MeriTalk: As CSPs think about managing edge and AI workloads, what do they need to know about storage?
Taiman: Data is the fuel for AI, and the development of AI use cases in the data management and storage environment is critical. A challenge for the telcos today is that a lot of their data is spread across many databases and storage environments that are siloed by nature in legacy environments both on premises and across several cloud providers. Both Enterprises and Telco’s have this common challenge, which is why Dell Technologies has developed an open, virtual, multi-cloud Data Lakehouse solution to facilitate the consumption of data to drive AI workloads. In addition, Software Define Storage technologies across Block, File and Object storage offer the ability to virtualize storage and enable seamless data mobility with secured access.

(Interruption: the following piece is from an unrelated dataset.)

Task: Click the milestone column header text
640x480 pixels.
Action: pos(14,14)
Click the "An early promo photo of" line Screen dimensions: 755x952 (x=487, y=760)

Moving data across silos or to the public cloud does not work for AI if the goal is to monetize. Where we help customers is bringing AI to their data and not the other way around. We advise CSPs to consolidate and create that virtual data lake house with software-defined storage infrastructure spanning file, block, and object storage so you are fueling your AI models without moving your data around. This enables them to virtualize the data and present it to their AI models in a consistent fashion.
When you transform your network, you are collapsing compute, storage, and networking into a pooled resource that relies on APIs and can be dynamically applied to changing business needs and managed easily throughout the lifecycle.
In enterprise IT transformation, storage virtualization lagged compute and delayed achieving the benefits of adopting a cloud operating model. Telco’s can avoid this mistake and drive towards a target cloud platform that incorporates virtualization across compute, network, and storage infrastructure. This will allow storage to be viewed as workload agnostic, where storage capacity, performance and cost can be optimized depending on the use case.
Unlike enterprise, a CSP’s storage differs in scale and scope, accounting for far edge all the way back to the national data centers. CSPs need software-defined storage that is reachable throughout their network, like banks with branches and ATMs living at the far edges of the network.
Enterprise IT transformation highlights the significant opportunity that exists for telcos to become more agile – to gain the ability to leverage their data across silos and use that data for emerging AI models and use cases that improve operations and power new services. Because of the experience with enterprise IT, we know CSPs are well positioned to accelerate their cloud transformation strategies.